DESCRIPTION OF THE TASK:
Each record must be retyped word for word.

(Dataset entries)
"""

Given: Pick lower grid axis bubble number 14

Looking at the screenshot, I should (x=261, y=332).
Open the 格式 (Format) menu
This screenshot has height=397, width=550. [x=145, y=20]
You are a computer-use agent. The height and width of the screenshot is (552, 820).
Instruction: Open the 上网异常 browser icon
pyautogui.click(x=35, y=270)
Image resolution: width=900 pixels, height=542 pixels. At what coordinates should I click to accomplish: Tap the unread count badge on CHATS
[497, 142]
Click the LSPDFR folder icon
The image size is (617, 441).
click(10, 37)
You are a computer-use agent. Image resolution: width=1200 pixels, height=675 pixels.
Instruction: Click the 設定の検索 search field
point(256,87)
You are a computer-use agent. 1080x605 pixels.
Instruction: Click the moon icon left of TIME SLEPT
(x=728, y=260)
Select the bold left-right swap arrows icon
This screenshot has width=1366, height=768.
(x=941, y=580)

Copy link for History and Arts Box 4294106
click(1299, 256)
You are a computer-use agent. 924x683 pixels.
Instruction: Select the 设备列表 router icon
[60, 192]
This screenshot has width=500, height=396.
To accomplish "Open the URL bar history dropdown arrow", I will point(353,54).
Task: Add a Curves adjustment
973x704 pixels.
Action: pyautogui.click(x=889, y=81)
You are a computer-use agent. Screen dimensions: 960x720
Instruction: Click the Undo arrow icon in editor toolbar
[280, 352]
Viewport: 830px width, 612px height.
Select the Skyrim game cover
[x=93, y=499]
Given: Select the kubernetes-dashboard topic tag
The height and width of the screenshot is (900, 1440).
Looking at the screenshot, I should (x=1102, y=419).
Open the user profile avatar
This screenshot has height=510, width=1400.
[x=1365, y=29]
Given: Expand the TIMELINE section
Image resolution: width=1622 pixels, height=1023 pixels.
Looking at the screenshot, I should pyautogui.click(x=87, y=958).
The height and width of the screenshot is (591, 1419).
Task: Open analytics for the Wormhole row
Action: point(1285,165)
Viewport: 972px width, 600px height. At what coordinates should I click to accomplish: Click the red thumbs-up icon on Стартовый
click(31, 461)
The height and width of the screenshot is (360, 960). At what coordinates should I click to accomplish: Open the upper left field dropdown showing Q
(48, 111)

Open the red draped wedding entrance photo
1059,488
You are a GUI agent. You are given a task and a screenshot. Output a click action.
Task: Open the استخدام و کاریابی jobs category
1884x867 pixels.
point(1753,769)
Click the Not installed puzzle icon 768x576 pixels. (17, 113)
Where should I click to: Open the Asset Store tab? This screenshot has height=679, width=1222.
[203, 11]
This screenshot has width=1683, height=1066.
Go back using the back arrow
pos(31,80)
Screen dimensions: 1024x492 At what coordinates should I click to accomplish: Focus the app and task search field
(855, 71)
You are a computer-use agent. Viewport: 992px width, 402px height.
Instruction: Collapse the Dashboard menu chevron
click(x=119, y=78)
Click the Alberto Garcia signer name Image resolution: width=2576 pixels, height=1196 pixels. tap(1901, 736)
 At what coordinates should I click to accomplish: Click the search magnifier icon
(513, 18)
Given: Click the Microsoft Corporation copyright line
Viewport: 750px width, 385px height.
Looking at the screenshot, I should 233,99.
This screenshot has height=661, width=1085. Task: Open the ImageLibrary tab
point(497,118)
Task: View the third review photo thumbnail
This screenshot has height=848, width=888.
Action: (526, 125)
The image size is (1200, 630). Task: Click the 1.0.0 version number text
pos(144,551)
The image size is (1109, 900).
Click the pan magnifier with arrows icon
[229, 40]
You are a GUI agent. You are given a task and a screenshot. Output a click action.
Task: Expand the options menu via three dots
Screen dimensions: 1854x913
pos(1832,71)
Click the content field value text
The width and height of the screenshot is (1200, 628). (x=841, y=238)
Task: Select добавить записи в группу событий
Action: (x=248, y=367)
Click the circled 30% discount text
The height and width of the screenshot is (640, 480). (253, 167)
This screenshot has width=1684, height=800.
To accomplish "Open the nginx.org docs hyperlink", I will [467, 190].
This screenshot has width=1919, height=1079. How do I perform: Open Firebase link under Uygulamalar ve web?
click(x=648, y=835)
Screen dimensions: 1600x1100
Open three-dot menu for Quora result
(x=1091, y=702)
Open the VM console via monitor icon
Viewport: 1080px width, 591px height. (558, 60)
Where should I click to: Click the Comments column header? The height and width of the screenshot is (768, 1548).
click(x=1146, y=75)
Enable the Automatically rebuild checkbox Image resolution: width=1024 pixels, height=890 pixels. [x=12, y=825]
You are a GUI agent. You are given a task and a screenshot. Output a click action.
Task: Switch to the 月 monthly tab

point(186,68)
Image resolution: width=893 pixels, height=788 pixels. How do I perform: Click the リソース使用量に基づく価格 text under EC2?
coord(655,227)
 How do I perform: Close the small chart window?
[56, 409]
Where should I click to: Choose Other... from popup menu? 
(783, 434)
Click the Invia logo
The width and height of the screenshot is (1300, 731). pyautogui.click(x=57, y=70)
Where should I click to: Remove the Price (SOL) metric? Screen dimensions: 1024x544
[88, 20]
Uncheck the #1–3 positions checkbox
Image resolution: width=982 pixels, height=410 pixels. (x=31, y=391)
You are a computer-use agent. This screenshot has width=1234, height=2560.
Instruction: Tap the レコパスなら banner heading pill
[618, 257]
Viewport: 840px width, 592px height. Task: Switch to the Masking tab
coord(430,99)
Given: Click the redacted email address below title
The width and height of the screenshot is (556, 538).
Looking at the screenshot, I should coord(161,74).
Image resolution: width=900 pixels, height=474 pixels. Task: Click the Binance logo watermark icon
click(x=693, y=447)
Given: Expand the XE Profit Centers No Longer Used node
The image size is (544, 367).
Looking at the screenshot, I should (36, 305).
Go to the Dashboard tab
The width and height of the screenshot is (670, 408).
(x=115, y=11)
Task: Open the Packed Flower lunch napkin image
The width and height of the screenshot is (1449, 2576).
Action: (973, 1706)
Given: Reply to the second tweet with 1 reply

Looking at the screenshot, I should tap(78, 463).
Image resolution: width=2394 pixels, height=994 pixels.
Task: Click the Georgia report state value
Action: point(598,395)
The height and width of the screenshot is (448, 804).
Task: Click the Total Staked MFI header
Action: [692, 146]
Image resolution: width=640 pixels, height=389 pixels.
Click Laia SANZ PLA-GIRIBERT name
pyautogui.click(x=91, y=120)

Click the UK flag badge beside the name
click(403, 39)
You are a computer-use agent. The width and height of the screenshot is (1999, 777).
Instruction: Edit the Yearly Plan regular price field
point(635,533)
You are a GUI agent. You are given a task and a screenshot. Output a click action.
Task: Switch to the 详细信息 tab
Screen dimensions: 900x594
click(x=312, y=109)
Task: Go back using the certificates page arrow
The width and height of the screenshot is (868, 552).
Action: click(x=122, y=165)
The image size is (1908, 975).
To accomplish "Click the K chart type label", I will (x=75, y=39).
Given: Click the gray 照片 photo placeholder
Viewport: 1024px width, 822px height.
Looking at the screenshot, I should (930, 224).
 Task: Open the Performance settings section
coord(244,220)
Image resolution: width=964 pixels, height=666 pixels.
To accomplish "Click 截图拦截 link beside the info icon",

"""

TASK OUTPUT:
Given: Pick lower grid axis bubble number 14

Looking at the screenshot, I should (x=261, y=332).
Open the 格式 (Format) menu
This screenshot has height=397, width=550. [x=145, y=20]
You are a computer-use agent. The height and width of the screenshot is (552, 820).
Instruction: Open the 上网异常 browser icon
pyautogui.click(x=35, y=270)
Image resolution: width=900 pixels, height=542 pixels. At what coordinates should I click to accomplish: Tap the unread count badge on CHATS
[497, 142]
Click the LSPDFR folder icon
The image size is (617, 441).
click(10, 37)
You are a computer-use agent. Image resolution: width=1200 pixels, height=675 pixels.
Instruction: Click the 設定の検索 search field
point(256,87)
You are a computer-use agent. 1080x605 pixels.
Instruction: Click the moon icon left of TIME SLEPT
(x=728, y=260)
Select the bold left-right swap arrows icon
This screenshot has width=1366, height=768.
(x=941, y=580)

Copy link for History and Arts Box 4294106
click(1299, 256)
You are a computer-use agent. 924x683 pixels.
Instruction: Select the 设备列表 router icon
[60, 192]
This screenshot has width=500, height=396.
To accomplish "Open the URL bar history dropdown arrow", I will point(353,54).
Task: Add a Curves adjustment
973x704 pixels.
Action: pyautogui.click(x=889, y=81)
You are a computer-use agent. Screen dimensions: 960x720
Instruction: Click the Undo arrow icon in editor toolbar
[280, 352]
Viewport: 830px width, 612px height.
Select the Skyrim game cover
[x=93, y=499]
Given: Select the kubernetes-dashboard topic tag
The height and width of the screenshot is (900, 1440).
Looking at the screenshot, I should (x=1102, y=419).
Open the user profile avatar
This screenshot has height=510, width=1400.
[x=1365, y=29]
Given: Expand the TIMELINE section
Image resolution: width=1622 pixels, height=1023 pixels.
Looking at the screenshot, I should pyautogui.click(x=87, y=958).
The height and width of the screenshot is (591, 1419).
Task: Open analytics for the Wormhole row
Action: point(1285,165)
Viewport: 972px width, 600px height. At what coordinates should I click to accomplish: Click the red thumbs-up icon on Стартовый
click(31, 461)
The height and width of the screenshot is (360, 960). At what coordinates should I click to accomplish: Open the upper left field dropdown showing Q
(48, 111)

Open the red draped wedding entrance photo
1059,488
You are a GUI agent. You are given a task and a screenshot. Output a click action.
Task: Open the استخدام و کاریابی jobs category
1884x867 pixels.
point(1753,769)
Click the Not installed puzzle icon 768x576 pixels. (17, 113)
Where should I click to: Open the Asset Store tab? This screenshot has height=679, width=1222.
[203, 11]
This screenshot has width=1683, height=1066.
Go back using the back arrow
pos(31,80)
Screen dimensions: 1024x492 At what coordinates should I click to accomplish: Focus the app and task search field
(855, 71)
You are a computer-use agent. Viewport: 992px width, 402px height.
Instruction: Collapse the Dashboard menu chevron
click(x=119, y=78)
Click the Alberto Garcia signer name Image resolution: width=2576 pixels, height=1196 pixels. tap(1901, 736)
 At what coordinates should I click to accomplish: Click the search magnifier icon
(513, 18)
Given: Click the Microsoft Corporation copyright line
Viewport: 750px width, 385px height.
Looking at the screenshot, I should 233,99.
This screenshot has height=661, width=1085. Task: Open the ImageLibrary tab
point(497,118)
Task: View the third review photo thumbnail
This screenshot has height=848, width=888.
Action: (526, 125)
The image size is (1200, 630). Task: Click the 1.0.0 version number text
pos(144,551)
The image size is (1109, 900).
Click the pan magnifier with arrows icon
[229, 40]
You are a GUI agent. You are given a task and a screenshot. Output a click action.
Task: Expand the options menu via three dots
Screen dimensions: 1854x913
pos(1832,71)
Click the content field value text
The width and height of the screenshot is (1200, 628). (x=841, y=238)
Task: Select добавить записи в группу событий
Action: (x=248, y=367)
Click the circled 30% discount text
The height and width of the screenshot is (640, 480). (253, 167)
This screenshot has width=1684, height=800.
To accomplish "Open the nginx.org docs hyperlink", I will [467, 190].
This screenshot has width=1919, height=1079. How do I perform: Open Firebase link under Uygulamalar ve web?
click(x=648, y=835)
Screen dimensions: 1600x1100
Open three-dot menu for Quora result
(x=1091, y=702)
Open the VM console via monitor icon
Viewport: 1080px width, 591px height. (558, 60)
Where should I click to: Click the Comments column header? The height and width of the screenshot is (768, 1548).
click(x=1146, y=75)
Enable the Automatically rebuild checkbox Image resolution: width=1024 pixels, height=890 pixels. [x=12, y=825]
You are a GUI agent. You are given a task and a screenshot. Output a click action.
Task: Switch to the 月 monthly tab

point(186,68)
Image resolution: width=893 pixels, height=788 pixels. How do I perform: Click the リソース使用量に基づく価格 text under EC2?
coord(655,227)
 How do I perform: Close the small chart window?
[56, 409]
Where should I click to: Choose Other... from popup menu? 
(783, 434)
Click the Invia logo
The width and height of the screenshot is (1300, 731). pyautogui.click(x=57, y=70)
Where should I click to: Remove the Price (SOL) metric? Screen dimensions: 1024x544
[88, 20]
Uncheck the #1–3 positions checkbox
Image resolution: width=982 pixels, height=410 pixels. (x=31, y=391)
You are a computer-use agent. This screenshot has width=1234, height=2560.
Instruction: Tap the レコパスなら banner heading pill
[618, 257]
Viewport: 840px width, 592px height. Task: Switch to the Masking tab
coord(430,99)
Given: Click the redacted email address below title
The width and height of the screenshot is (556, 538).
Looking at the screenshot, I should coord(161,74).
Image resolution: width=900 pixels, height=474 pixels. Task: Click the Binance logo watermark icon
click(x=693, y=447)
Given: Expand the XE Profit Centers No Longer Used node
The image size is (544, 367).
Looking at the screenshot, I should (36, 305).
Go to the Dashboard tab
The width and height of the screenshot is (670, 408).
(x=115, y=11)
Task: Open the Packed Flower lunch napkin image
The width and height of the screenshot is (1449, 2576).
Action: (973, 1706)
Given: Reply to the second tweet with 1 reply

Looking at the screenshot, I should tap(78, 463).
Image resolution: width=2394 pixels, height=994 pixels.
Task: Click the Georgia report state value
Action: point(598,395)
The height and width of the screenshot is (448, 804).
Task: Click the Total Staked MFI header
Action: [692, 146]
Image resolution: width=640 pixels, height=389 pixels.
Click Laia SANZ PLA-GIRIBERT name
pyautogui.click(x=91, y=120)

Click the UK flag badge beside the name
click(403, 39)
You are a computer-use agent. The width and height of the screenshot is (1999, 777).
Instruction: Edit the Yearly Plan regular price field
point(635,533)
You are a GUI agent. You are given a task and a screenshot. Output a click action.
Task: Switch to the 详细信息 tab
Screen dimensions: 900x594
click(x=312, y=109)
Task: Go back using the certificates page arrow
The width and height of the screenshot is (868, 552).
Action: click(x=122, y=165)
The image size is (1908, 975).
To accomplish "Click the K chart type label", I will (x=75, y=39).
Given: Click the gray 照片 photo placeholder
Viewport: 1024px width, 822px height.
Looking at the screenshot, I should (930, 224).
 Task: Open the Performance settings section
coord(244,220)
Image resolution: width=964 pixels, height=666 pixels.
To accomplish "Click 截图拦截 link beside the info icon",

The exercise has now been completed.